MDS
Multi-dimensional scaling of a FluidDataSet
Multidimensional Scaling transforms a DataSet to a lower number of dimensions while trying to preserve the distance relationships between the data points, so that even with fewer dimensions, the differences and similarities between points can still be observed and used effectively.
First, MDS computes a distance matrix by calculating the distance between every pair of points in the dataset. It then positions all the points in the lower number of dimensions (specified by numDimensions
) and iteratively shifts them around until the distances between all the points in the lower number of dimensions is as close as possible to the distances in the original dimensional space.
Unlike the other dimensionality reduction algorithms, MDS does not have a fit
or transform
method, nor does it have the ability to transform data points in buffers. This is essentially because the algorithm needs to do the fit & transform as one process using just the data provided in the source DataSet and therefore incorporating new data points would require a re-fitting of the model.
What makes MDS more flexible than the other dimensionality reduction algorithms in FluCoMa (PCA and UMAP) is that MDS allows for different measures of distance to be used when computing the distance matrix (see the list below). This allows you to explore different ways of measuring the distance of the data points (i.e., comparing their similarity or difference) during the dimensionality reduction process. Exploring different measures of difference may create different musical relationships between points in the data.
Comparing Measures of Distance
Below are different plots of two dimensional representations of the same MFCC analyses (originally in 13 dimensions) using all the distance metrics available in MDS. The colour is arbitrarily assigned so that you can track the location changes of each point in space.

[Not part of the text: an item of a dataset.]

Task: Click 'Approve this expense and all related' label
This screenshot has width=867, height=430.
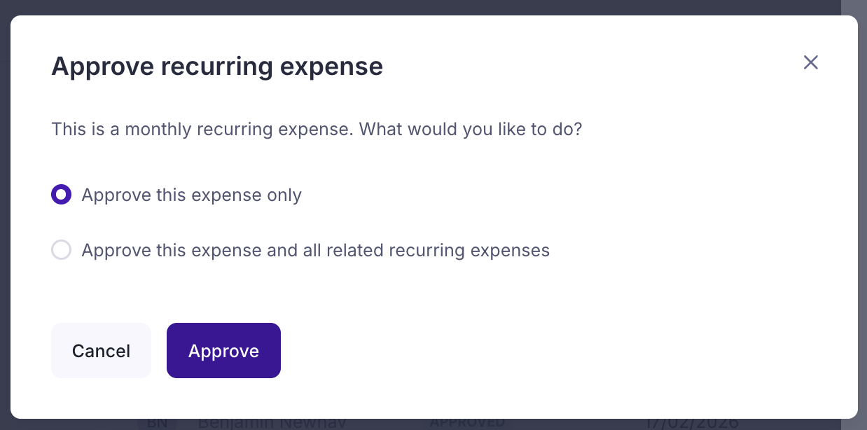Action: (315, 250)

Just by looking at these plots, there’s no real way of knowing which distance measure might be best for a given data set or application, however, using different distance measures will create different lower dimensional representations of data that may have significant musical impacts!
Distance Measures
- Manhattan Distance: The sum of the absolute value difference between points in each dimension. This is also called the Taxicab Metric.

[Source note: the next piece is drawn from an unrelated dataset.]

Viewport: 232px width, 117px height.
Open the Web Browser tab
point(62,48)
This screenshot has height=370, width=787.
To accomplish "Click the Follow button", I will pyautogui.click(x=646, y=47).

- Euclidean Distance: Square root of the sum of the squared differences between points in each dimension (Pythagorean Theorem). This metric is the default, as it is the most commonly used.
- Squared Euclidean Distance: Square the Euclidean Distance between points. This distance measure more strongly penalises larger distances, making them seem more distant, which may reveal more clustered points.
- Minkowski Max Distance: The distance between two points is reported as the largest difference between those two points in any one dimension. Also called the Chebyshev Distance or the Chessboard Distance.
- Minkowski Min Distance: The distance between two points is reported as the smallest difference between those two points in any one dimension.
- Symmetric Kullback Leibler Divergence: The Symmetric Kullback Leibler Divergence computes the distance between two points by finding the relative entropy when comparing each to the other: given point A, how likely is point B, and, given point B, how likely is point A? These differences sum to create the measured distance between two points. Because the first part of this computation uses the logarithm of the values, using the Symmetric Kullback Leibler Divergence only makes sense with non-negative data.